* _Work instruction_
The line containing "Task: Click the (札幌の皆さんゴメン) text line", and every line after it to the end of the listing, should be repeated exactly; the pictures should not.

* _Recorded data_
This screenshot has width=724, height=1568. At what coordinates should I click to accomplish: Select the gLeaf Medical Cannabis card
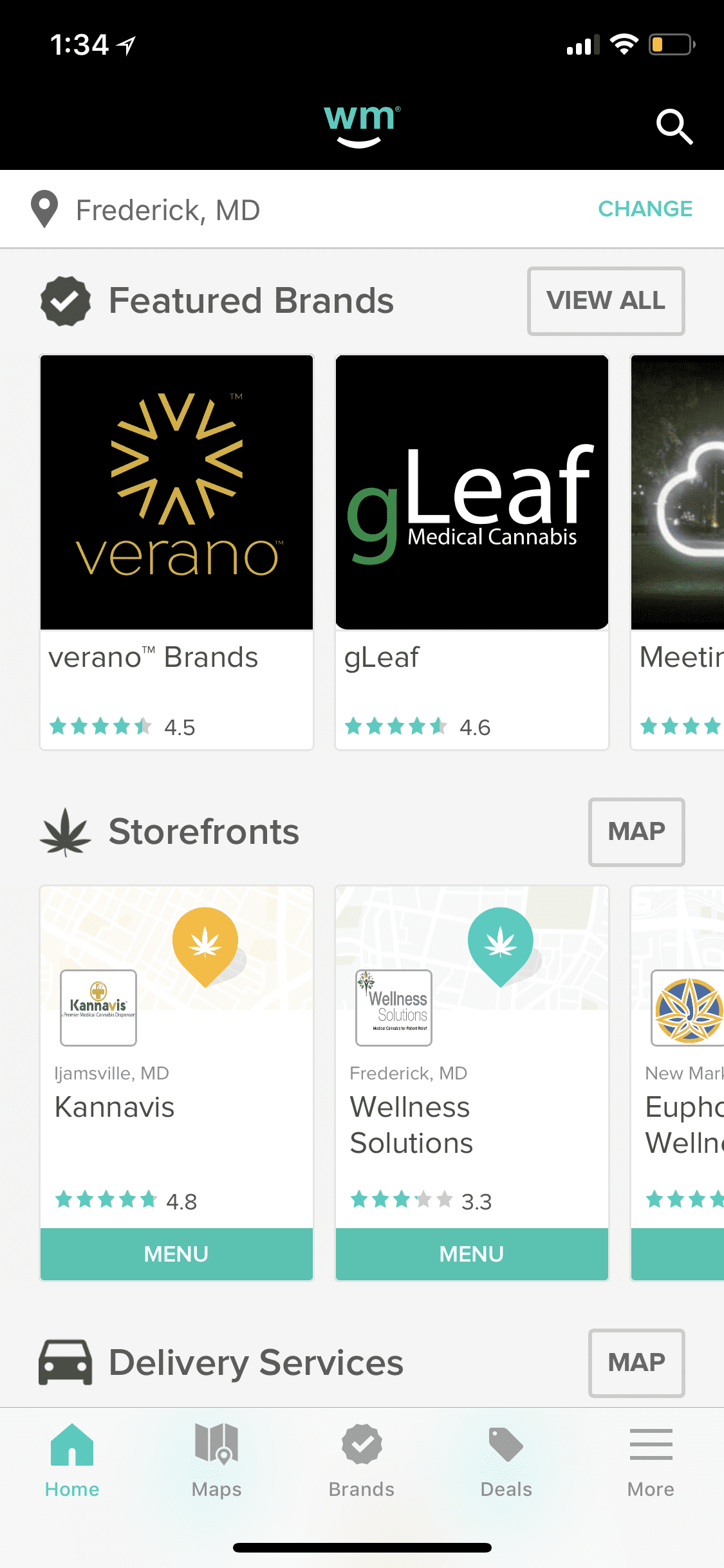(472, 552)
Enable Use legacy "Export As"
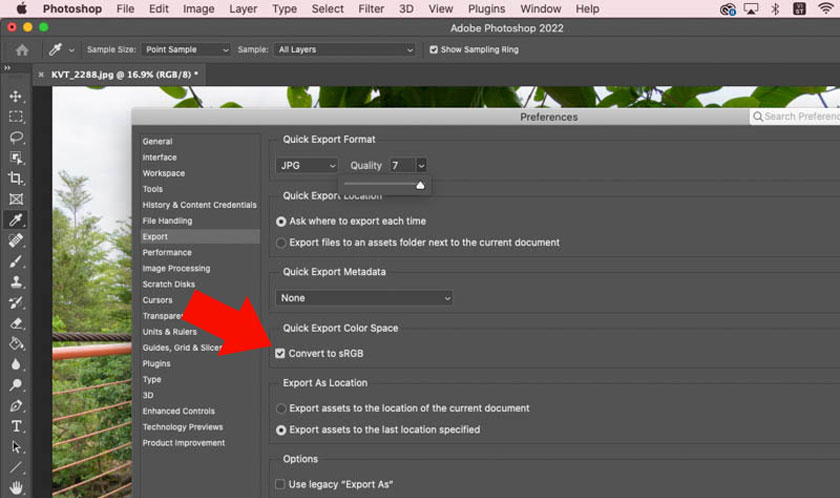The height and width of the screenshot is (498, 840). (x=281, y=484)
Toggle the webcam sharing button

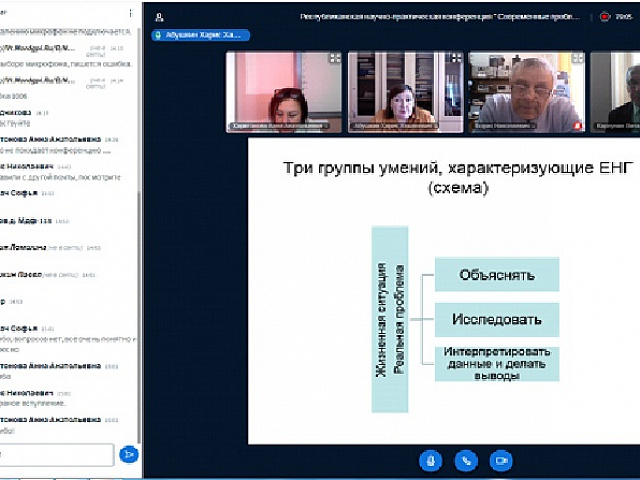pos(501,460)
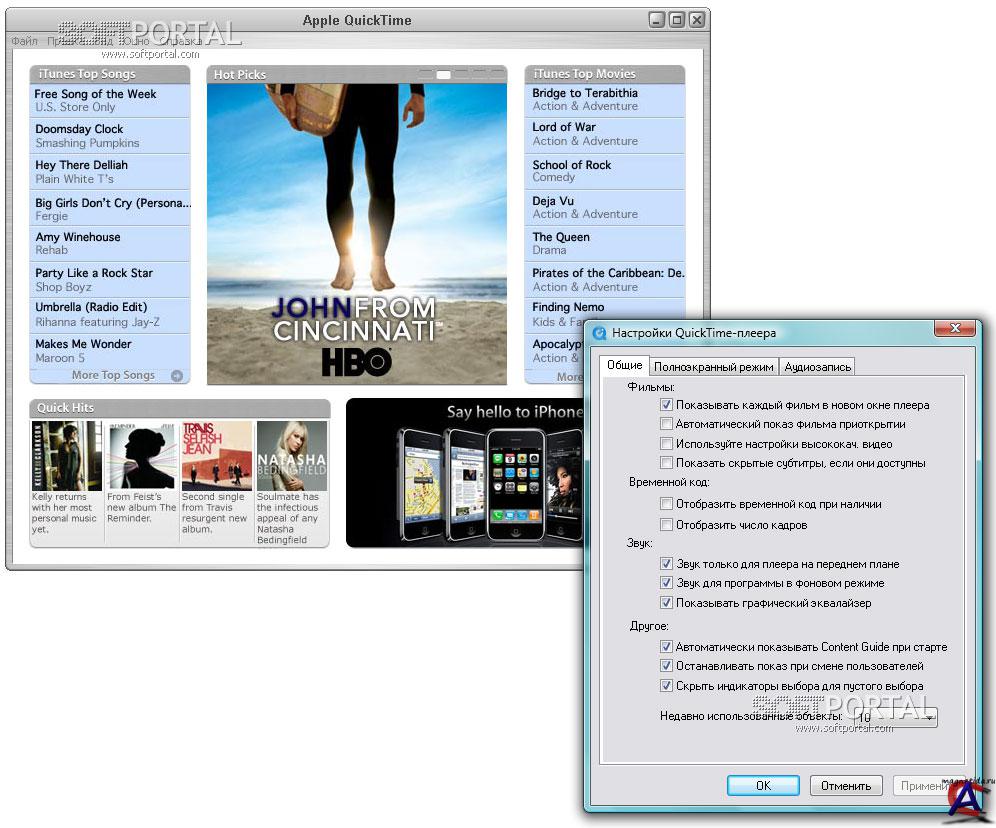
Task: Select the first Hot Picks page indicator
Action: point(426,74)
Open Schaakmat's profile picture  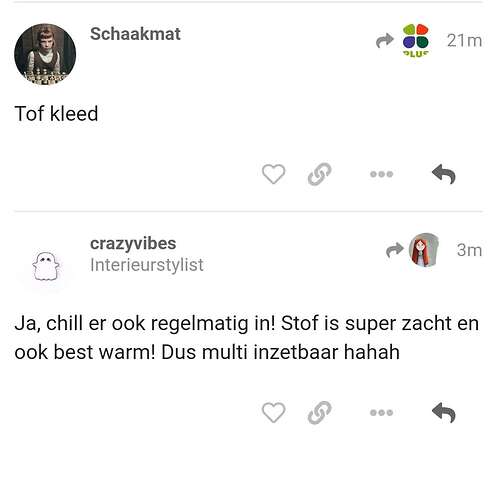(45, 54)
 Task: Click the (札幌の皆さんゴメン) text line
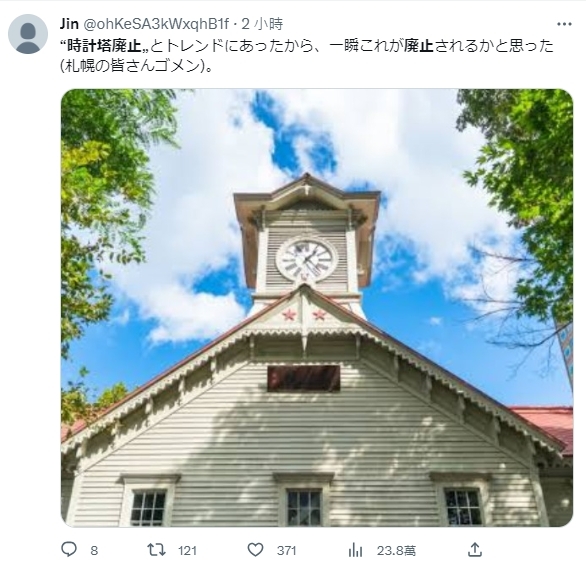click(x=137, y=66)
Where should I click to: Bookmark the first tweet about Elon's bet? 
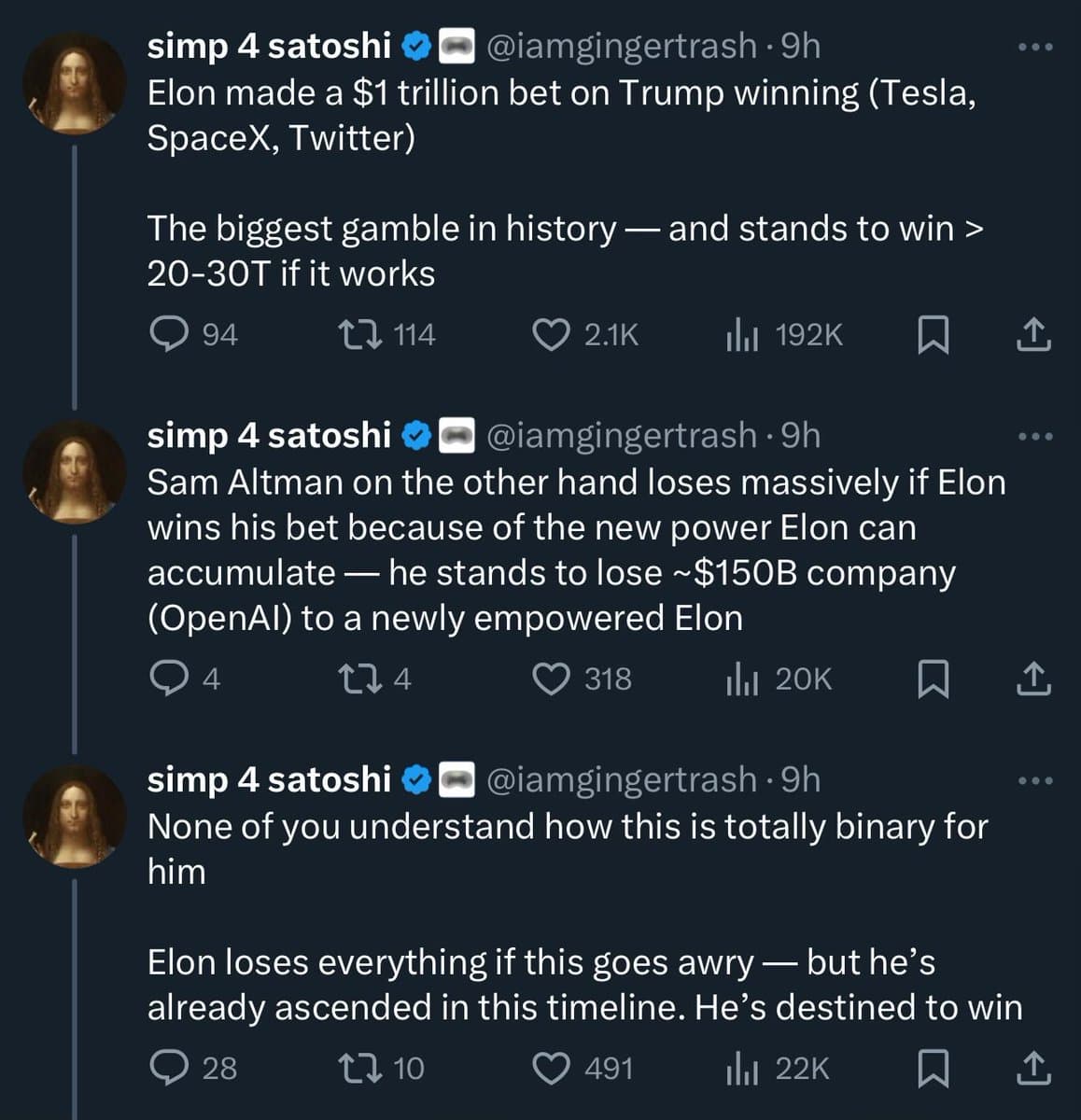933,334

* _Solved exercise_
 Task: Click the (札幌の皆さんゴメン) text line
click(x=137, y=66)
Where should I click to: Bookmark the first tweet about Elon's bet? 
933,334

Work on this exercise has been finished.